Inconsistency of microcanonical entropy: the case of chemical potential

Arash Tavassoli, Afshin Montakhab

Published 2015-12-09Version 1

Recently, there has been a considerable amount of debate regarding a correct and "consistent" definition of microcanonical entropy. Consistent thermodynamics is based on the assumption of adiabatic invariance of microcanonical entropy. Such an assumption is equivalent to a consistency relation which equates derivatives of the entropy to ensemble average of corresponding quantity in micro-state space (phase space or Hilbert space). It has been argued that the Gibbs (volume) entropy satisfies such a consistency relation under general condition, and is thus preferred over the Boltzmann (surface) entropy, which is only consistent for large macroscopic systems. In this work we propose to re-examine such a consistency relation when the number of particles ($N$) is considered as the independent thermodynamic variable.

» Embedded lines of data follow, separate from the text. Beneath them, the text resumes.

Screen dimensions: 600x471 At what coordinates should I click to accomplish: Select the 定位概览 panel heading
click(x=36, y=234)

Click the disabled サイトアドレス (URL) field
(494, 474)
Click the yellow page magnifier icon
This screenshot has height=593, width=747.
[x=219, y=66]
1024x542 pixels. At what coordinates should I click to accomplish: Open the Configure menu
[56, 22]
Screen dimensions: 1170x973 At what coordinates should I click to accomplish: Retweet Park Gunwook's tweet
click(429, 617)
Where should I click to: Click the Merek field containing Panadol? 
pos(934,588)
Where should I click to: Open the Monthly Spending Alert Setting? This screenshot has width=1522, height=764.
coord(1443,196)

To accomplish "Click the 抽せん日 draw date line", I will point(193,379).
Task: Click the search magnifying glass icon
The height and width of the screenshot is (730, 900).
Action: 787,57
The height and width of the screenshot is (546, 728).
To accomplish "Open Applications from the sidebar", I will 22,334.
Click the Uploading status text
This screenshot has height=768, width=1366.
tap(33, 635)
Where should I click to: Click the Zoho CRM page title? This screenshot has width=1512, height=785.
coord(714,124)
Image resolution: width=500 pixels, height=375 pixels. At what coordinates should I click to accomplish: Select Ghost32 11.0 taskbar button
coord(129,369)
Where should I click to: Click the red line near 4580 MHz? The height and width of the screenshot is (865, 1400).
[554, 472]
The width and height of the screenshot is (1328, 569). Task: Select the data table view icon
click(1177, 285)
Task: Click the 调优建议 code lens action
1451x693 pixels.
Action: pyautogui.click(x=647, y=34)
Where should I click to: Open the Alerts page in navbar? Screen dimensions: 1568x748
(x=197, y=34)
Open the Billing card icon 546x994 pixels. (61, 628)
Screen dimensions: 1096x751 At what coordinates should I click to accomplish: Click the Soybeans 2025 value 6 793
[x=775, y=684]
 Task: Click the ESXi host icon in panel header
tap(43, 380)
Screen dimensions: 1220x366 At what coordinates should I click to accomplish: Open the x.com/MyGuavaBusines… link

In other words, we investigate the consistency relation for the chemical potential which is a fundamental thermodynamic quantity. We show both by simple analytical calculations as well as model examples that \emph{both} definitions of entropy (Gibbs as well as Boltzmann) lead to inconsistent results when one considers such a relation for the chemical potential for finite or infinite system sizes. Our results cast doubt on the validity of the adiabatic invariance as a required property of thermodynamic entropy. We close by providing commentary on the derivation of thermodynamics from mechanics which typically leads to controversial and inconsistent results. Considering entropy as an \emph{emergent} property of macroscopic systems may provide a way out of such inconsistencies.